December 11, 2006 (Vol. 4, No. 7)
New Faculty Appointments
This is the last in a series of articles profiling new faculty and staff.
Dr. Cassandra Dobson
Cassandra Dobson (Assistant Professor, Nursing): B.S.N., M.S.N., Lehman College; D.Nsc., Columbia University. Much of Dr. Dobson's research and work has been devoted to exploring alternative treatment protocols for sickle cell disease. "As a young nurse, I remember watching young children dying like butterflies while in sickle cell crises," she says. "It was then that it occurred to me that they needed to be treated holistically." Her research in the field has shown that using alternative methods, rather than only relying on opioids, helps children and families cope more effectively. Having done her undergraduate work and part of her graduate work at Lehman College, she is very happy to be back, now on the other side of the desk, spreading the message.

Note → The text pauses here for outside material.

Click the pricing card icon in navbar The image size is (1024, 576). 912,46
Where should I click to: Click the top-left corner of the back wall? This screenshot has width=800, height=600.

Dr. Dobson also worked for a short time as Assistant Director of Nursing at Montefiore Medical Center and is currently involved in the administration of the Institutional Review Board there. She is a member of several nursing associations and is on the Board of Directors of the Coalition for Concerned Professionals.
Dr. Cindy Lobel
Cindy Lobel (Assistant Professor, History): B.A., Tufts University; Ph.D., CUNY Graduate Center. Dr. Lobel is a cultural historian, with interests in urban development, consumer culture, and the history of New York. Her doctoral dissertation "Consuming Classes: Changing Food Consumption Patterns in New York City, 1790-1860," was nominated for the Allan Nevins Prize of the Society of American Historians, and she is currently revising this work for publication. The social and cultural aspects of food consumption are central themes of her work. "Studying the history of the nineteenth century in the United States, one can see that there is a shift in terms of how people get their food, moving from production to consumption," says Dr. Lobel, "and using food as a lens in this way reveals different aspects of society."
Growing up outside Philadelphia, Dr. Lobel moved to New York for graduate school and has been a true New Yorker ever since. Prior to her appointment at Lehman, she offered guided walking tours of New York City. Dr. Lobel has taught at several CUNY colleges, as well as at Barnard, Columbia, and Connecticut College. "I'm very pleased to be back in the CUNY system. The students here bring a lot of diversity and richness to the classroom."
Professor Miguel Pérez
Professor Miguel Pérez (Professor, Journalism, Communication & Theatre): M.S., Columbia University. Professor Pérez joins Lehman after a 30-year career as a commentator and talk-show host on both radio and television, as a reporter for The Tampa Times
and The Miami Herald
, and as a staff columnist for The New York Daily News
. Most recently, he was on the staff of The Record
of Hackensack, N.J., and he continues to write a nationally syndicated column (www.creators.com and www.miguelperez.com). The recipient of numerous awards, he won the Achievement In Radio (A.I.R.) Award in 2002 as the "Best Hispanic On-Air Personality" and a Deadline Club Award for two years in a row (2005 and 2006).
Born in Havana, Professor Pérez came to the United States at the age of 11, but he knew that he was destined to be a journalist even before then. His uncle, a successful journalist in Cuba, was an early source of inspiration. He promised to teach his young nephew the ropes of journalism by bringing him to the newsroom. Even though this promise was not realized, since both left Cuba for the United States, Professor Pérez remembers playing with a journalist's notepads from a very early age. "I've always known what I wanted to be," he says. "I remember reading sports stories, not to see who won and lost, but to see how they were written." Now he will share his wealth of experience with a new generation of students.
Dr. Jim Tsiamtsiouris
Jim Tsiamtsiouris (Assistant Professor, Speech-Language-Hearing Sciences): M.S., University of Vermont; Ph.D., CUNY Graduate Center. Dr. Tsiamtsiouris has worked as a speech-language pathologist with children and adults in a variety of clinical settings and has taught at Eastern Washington University and Seton Hall University, in addition to Lehman. At the graduate level, he has taught the clinical practicum as well as courses on phonological disorders, anatomy and physiology, and fluency disordersone of his areas of specialization. Current research interests center on the identification of psycholinguistic factors that contribute to the breakdown of speech fluency. He has published articles and delivered a number of presentations and workshops at national and international conferences.